A história remonta ao começo dos anos 90, no Hotel Copa 70, no meio da Boca do Lixo paulistana, onde um traficante de cocaína conhecido por "Chulapa" (homenagem ao jogador santista Serginho Chulapa) fez o primeiro teste de mercado, ensinando a alquimia da transmutação de pó em crack.

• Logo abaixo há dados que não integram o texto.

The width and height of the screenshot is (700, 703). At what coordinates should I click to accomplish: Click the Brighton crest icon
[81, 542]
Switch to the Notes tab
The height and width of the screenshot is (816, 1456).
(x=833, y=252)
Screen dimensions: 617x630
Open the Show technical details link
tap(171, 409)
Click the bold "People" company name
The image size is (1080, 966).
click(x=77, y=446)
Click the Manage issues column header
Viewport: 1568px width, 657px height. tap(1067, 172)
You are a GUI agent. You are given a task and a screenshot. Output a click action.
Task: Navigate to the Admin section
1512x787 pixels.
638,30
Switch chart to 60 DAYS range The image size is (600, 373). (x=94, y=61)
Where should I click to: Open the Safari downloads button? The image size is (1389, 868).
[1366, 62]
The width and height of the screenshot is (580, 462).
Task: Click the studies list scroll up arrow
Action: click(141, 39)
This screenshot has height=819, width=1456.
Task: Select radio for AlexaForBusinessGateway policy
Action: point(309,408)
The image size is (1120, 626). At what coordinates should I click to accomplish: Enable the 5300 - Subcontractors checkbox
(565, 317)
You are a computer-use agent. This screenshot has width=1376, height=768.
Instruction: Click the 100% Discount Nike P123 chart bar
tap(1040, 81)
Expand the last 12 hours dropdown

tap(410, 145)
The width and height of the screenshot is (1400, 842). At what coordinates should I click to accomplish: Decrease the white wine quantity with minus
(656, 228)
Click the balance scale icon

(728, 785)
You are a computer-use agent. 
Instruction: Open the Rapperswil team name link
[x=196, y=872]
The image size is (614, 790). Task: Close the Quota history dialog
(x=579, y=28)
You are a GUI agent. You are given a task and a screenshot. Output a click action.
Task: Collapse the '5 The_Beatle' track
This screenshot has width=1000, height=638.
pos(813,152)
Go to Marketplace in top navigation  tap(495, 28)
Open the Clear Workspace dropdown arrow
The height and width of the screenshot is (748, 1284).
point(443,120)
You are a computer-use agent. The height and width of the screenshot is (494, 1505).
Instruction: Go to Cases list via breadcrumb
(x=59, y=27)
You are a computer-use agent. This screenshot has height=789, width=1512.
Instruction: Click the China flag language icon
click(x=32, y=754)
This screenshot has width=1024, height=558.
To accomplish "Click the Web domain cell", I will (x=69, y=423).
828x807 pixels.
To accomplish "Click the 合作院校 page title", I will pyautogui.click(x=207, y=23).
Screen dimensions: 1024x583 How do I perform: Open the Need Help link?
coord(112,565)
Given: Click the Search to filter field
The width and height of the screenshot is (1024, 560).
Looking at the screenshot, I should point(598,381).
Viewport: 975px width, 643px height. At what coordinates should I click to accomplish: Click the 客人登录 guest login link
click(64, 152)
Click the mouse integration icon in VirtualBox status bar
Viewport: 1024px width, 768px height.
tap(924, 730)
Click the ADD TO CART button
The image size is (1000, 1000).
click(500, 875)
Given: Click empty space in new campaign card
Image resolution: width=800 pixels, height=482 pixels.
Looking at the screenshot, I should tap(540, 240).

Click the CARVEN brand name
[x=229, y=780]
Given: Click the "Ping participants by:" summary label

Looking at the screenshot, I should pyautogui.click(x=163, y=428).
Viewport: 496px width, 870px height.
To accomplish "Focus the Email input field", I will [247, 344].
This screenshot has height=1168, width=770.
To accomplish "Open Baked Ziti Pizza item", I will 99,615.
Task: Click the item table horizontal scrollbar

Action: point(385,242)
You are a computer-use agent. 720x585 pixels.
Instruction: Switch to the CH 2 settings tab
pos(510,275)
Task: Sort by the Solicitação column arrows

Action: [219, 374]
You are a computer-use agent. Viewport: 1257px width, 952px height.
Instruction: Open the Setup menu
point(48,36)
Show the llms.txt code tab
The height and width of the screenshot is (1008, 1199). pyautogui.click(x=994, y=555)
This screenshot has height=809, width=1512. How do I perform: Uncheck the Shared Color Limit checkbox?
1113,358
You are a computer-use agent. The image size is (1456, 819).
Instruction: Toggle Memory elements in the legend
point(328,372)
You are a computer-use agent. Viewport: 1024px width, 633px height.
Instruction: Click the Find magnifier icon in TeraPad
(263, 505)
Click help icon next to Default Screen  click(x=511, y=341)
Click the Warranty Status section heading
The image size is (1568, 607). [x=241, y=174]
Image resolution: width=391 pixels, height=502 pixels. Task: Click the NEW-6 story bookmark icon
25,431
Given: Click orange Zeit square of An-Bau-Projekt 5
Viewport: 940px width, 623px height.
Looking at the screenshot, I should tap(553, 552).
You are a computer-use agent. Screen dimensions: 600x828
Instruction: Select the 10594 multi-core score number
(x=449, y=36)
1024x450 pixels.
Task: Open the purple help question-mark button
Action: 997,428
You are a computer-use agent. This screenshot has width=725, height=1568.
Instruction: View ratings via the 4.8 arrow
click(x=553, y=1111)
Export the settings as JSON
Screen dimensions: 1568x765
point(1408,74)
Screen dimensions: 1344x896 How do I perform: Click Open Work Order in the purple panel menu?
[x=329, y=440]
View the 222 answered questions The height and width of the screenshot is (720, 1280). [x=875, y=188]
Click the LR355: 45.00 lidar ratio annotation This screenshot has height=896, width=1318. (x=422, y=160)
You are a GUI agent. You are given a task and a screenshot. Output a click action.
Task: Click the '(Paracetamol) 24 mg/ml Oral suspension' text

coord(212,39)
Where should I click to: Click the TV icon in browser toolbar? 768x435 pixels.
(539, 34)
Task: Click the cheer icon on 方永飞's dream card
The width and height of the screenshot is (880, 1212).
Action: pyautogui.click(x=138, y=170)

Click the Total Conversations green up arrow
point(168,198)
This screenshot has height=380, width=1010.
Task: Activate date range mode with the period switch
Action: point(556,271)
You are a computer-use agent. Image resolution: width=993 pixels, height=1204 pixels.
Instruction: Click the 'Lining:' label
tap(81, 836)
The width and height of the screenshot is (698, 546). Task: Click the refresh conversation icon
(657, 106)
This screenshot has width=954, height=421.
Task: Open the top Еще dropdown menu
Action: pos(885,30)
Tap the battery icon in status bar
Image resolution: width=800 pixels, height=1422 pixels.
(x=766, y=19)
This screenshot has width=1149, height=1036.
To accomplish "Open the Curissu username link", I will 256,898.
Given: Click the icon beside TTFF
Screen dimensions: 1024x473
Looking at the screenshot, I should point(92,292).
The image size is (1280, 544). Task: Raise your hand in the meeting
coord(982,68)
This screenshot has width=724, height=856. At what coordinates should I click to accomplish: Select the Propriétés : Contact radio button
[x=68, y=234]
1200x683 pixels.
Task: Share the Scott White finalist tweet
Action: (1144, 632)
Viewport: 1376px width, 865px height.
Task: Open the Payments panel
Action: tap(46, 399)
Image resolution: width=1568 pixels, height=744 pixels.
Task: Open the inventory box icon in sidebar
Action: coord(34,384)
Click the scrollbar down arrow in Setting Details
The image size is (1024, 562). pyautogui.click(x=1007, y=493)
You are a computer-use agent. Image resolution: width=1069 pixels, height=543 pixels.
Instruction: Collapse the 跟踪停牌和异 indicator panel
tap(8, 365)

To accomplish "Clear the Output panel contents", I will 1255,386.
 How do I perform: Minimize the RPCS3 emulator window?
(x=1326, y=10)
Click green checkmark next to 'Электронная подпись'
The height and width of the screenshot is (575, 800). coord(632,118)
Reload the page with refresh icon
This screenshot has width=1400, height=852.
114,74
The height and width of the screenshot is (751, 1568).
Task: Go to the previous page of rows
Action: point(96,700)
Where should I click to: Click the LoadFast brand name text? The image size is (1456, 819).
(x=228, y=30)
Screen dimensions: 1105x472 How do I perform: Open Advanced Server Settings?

"O Copa, que já era de alta rotatividade, virou uma loucura", lembra o português T.S., que foi dono de um hotel na redondeza. "Um trazia a televisão para trocar por droga, outro o micro-system, outro aparecia com a máquina de costura da mãe. Um mercado persa." Quando Chulapa foi assassinado, uns três anos depois, o crack tinha ganhado todas as ruas em volta.
DOMESTICAÇÃO
Na Bela Vista, bairro central de São Paulo, as bocas já se recusam a vender só maconha. Quem quiser, é maconha mais crack. Cinco gramas de maconha vêm num saquinho com cinco pedras. Preço mínimo: R$ 50.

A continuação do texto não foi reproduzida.